WHAT THE TASK REQUIRES
Each line of the listing that includes the string "will" needs to be located and copied.

THE DATA
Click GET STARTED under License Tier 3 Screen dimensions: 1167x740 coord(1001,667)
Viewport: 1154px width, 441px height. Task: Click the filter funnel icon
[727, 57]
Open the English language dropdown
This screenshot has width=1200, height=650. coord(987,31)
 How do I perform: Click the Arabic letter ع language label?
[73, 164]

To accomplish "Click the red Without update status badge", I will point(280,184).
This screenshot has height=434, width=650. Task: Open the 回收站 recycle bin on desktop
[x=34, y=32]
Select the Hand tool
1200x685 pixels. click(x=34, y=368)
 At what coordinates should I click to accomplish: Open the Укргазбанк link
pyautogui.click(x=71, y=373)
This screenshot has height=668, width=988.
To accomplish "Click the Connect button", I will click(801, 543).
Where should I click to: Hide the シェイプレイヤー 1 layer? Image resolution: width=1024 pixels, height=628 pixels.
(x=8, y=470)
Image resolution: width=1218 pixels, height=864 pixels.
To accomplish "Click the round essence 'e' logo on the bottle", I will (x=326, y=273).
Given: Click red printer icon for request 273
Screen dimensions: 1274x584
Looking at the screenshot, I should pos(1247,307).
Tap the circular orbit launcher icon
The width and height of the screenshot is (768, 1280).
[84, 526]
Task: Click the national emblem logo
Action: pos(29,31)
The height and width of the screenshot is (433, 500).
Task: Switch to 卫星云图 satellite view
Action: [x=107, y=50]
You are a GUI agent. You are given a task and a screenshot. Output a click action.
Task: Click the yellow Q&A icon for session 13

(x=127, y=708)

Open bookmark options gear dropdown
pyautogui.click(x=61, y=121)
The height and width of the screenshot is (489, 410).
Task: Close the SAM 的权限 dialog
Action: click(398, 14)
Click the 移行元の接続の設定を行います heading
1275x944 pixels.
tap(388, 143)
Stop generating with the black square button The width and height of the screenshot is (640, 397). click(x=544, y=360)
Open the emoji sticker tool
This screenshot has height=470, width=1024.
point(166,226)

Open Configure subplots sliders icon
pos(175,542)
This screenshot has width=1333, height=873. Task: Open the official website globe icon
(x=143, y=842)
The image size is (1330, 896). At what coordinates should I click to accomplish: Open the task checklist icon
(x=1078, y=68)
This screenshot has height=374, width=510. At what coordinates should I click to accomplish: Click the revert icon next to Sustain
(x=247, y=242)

OUTPUT OF THE TASK
To accomplish "Click the red Without update status badge", I will point(280,184).
To accomplish "Click the Connect button", I will click(801, 543).
To accomplish "Click the round essence 'e' logo on the bottle", I will (x=326, y=273).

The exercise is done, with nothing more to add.